IN WITNESS WHEREOF, this Agreement has been duly executed by
the parties hereto by their respective officers or other representatives
thereunto duly authorized as of the date first set forth above.
AURA SYSTEMS, INC.
By:______________________________
Name:
Title:
Xxxxxx, INC.
By:______________________________
Name:
Title:
[ORIGINAL HOLDERS]
By:______________________________
Name:
Title:
Address:
Facsimile No.:
Exhibit A
XXXXXX, INC.
COMPLIANCE CERTIFICATE
TO: The Holders
Pursuant to the Parent Company Agreement, dated as of
November 30, 1998, by and among XxxXxx, Inc. (the "Company"), Aura Systems, Inc.
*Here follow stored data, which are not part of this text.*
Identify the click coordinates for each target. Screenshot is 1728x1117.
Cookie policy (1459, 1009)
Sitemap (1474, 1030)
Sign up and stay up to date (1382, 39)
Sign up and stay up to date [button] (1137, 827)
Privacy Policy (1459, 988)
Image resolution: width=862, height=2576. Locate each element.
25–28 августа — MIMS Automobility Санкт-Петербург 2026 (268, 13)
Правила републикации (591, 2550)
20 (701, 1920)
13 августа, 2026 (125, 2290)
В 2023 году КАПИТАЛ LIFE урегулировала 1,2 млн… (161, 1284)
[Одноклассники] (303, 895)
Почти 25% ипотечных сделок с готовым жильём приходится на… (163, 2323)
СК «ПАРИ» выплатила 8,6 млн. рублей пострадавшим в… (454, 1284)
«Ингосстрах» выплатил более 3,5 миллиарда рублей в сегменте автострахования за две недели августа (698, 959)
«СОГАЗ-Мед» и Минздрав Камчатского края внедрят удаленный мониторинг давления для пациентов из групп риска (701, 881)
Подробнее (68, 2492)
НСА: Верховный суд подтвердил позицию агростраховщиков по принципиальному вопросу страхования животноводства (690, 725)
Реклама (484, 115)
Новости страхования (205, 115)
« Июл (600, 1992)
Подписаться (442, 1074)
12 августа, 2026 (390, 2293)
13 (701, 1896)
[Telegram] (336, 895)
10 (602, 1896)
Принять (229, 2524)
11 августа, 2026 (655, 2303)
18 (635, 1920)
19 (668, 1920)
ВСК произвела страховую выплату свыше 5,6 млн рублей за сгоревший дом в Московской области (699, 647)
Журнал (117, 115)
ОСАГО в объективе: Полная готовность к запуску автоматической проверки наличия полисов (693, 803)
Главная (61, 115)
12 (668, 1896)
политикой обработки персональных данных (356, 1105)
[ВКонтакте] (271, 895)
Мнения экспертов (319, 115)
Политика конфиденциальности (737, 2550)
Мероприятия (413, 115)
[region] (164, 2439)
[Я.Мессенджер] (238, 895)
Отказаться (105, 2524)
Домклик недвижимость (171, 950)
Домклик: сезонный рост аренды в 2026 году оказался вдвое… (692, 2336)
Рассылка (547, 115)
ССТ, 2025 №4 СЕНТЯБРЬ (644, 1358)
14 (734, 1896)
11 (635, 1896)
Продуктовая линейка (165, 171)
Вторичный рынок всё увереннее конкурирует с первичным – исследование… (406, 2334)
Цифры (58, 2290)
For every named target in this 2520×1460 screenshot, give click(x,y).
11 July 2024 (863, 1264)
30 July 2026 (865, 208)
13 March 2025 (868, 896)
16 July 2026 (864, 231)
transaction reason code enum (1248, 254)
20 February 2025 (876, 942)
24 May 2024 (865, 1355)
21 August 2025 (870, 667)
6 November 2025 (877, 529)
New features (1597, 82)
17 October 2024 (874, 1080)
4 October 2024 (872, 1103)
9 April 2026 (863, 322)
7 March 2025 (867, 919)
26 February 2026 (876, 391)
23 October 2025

("Aura") and the holders of Common Shares named therein (the "Agreement"; all
capitalized terms used herein without definition have the meanings given to them
in the Agreement), the undersigned Chief Executive Officer or Chief Financial
Officer of the Company hereby certifies as follows:
(1) As of the last day of the month of __________ (the "Designated
Month"), _____ [INSERT YEAR], the aggregate amount of outstanding Company
Obligations is $____________;
(2) During the Designated Month, the Company paid a total of
$__________ of Company Obligations; and
(3) The Company is in compliance with its obligations under Section 2
of the Agreement and knows of no reason why it will not be in compliance with
Section 2 for the month following the Designated Month.